Goal of the exercise - In the following listing, find the lines containing "button" and report them.

- Opening Delimiter -

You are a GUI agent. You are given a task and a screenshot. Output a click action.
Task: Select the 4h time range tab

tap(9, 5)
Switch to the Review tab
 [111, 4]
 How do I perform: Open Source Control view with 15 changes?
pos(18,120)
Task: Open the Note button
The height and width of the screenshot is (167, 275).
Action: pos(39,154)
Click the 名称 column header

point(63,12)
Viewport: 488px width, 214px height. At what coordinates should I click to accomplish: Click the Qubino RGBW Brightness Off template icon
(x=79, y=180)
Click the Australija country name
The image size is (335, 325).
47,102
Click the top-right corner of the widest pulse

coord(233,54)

- Closing Delimiter -
- Opening Delimiter -

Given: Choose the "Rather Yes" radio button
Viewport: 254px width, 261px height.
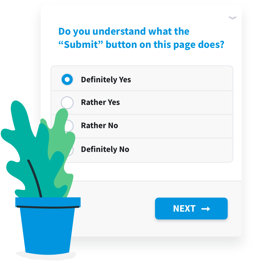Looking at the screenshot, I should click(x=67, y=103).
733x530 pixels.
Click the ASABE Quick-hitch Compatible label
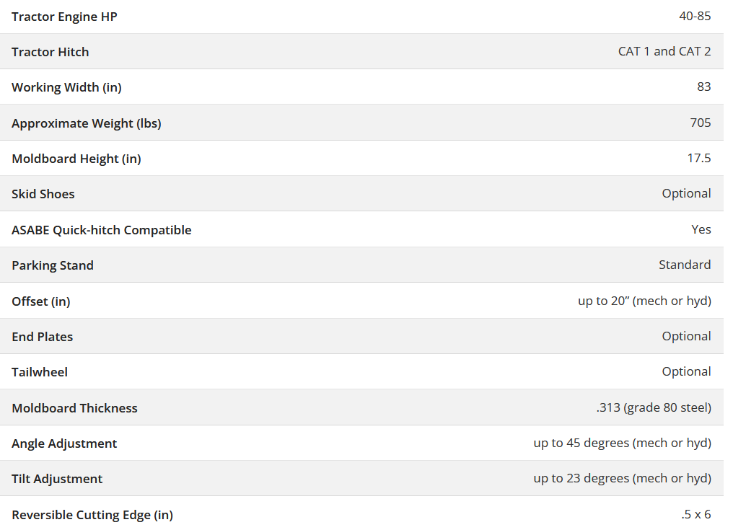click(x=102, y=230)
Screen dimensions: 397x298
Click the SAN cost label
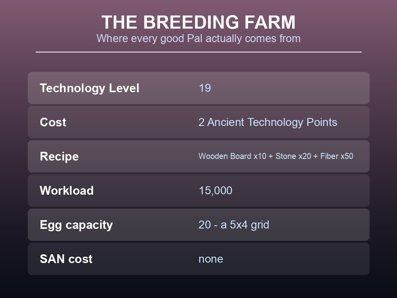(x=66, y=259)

- Closing Delimiter -

Solution to this exercise -
Task: Open the Note button
Given: Choose the "Rather Yes" radio button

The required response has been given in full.